-- Отрывок со страницы --
============
Конечно, сегодня книгу об Огареве написала бы по-другому; тогда я была еще в рамках традиционного подхода, который усиленно разрабатывала М.В.Нечкина, а я работала вместе с ней. Сейчас укоренилось критически-ироническое отношение к тому, что делала Нечкина. Это во многом несправедливо. И в отношении фундаментального ее труда о декабристах, и в отношении периода 60-х годов. Она действительно была зашорена существующими идеологическими догмами, да и по складу ума ей свойственна была жесткая схема и ранжированность. Она шла не от жизни, а от концепции. Но это — очень масштабная личность. Журнал «Отечественные архивы» опубликовал недавно ее юношеские дневники, которые она вела, учась в казанской гимназии и университете. Эти дневники во многом раскрывают феномен личности Нечкиной.

Бельская:
- Известно, что она была блестящим организатором.
============
-- Записанные сведения --
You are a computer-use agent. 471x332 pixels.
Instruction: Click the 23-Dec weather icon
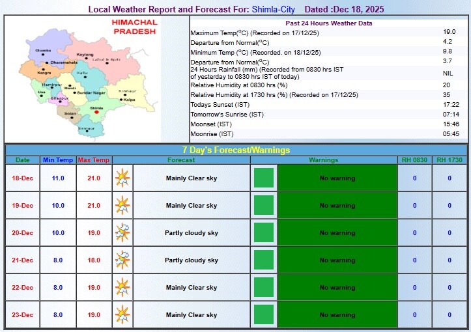tap(122, 314)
============
-- Что нужно сделать --
Что, судя по отрывку о Нечкиной, недавно опубликовал журнал «Отечественные архивы»?

-- Результат задания --
Юношеские дневники Нечкиной, которые она вела во время учебы в казанской гимназии и университете.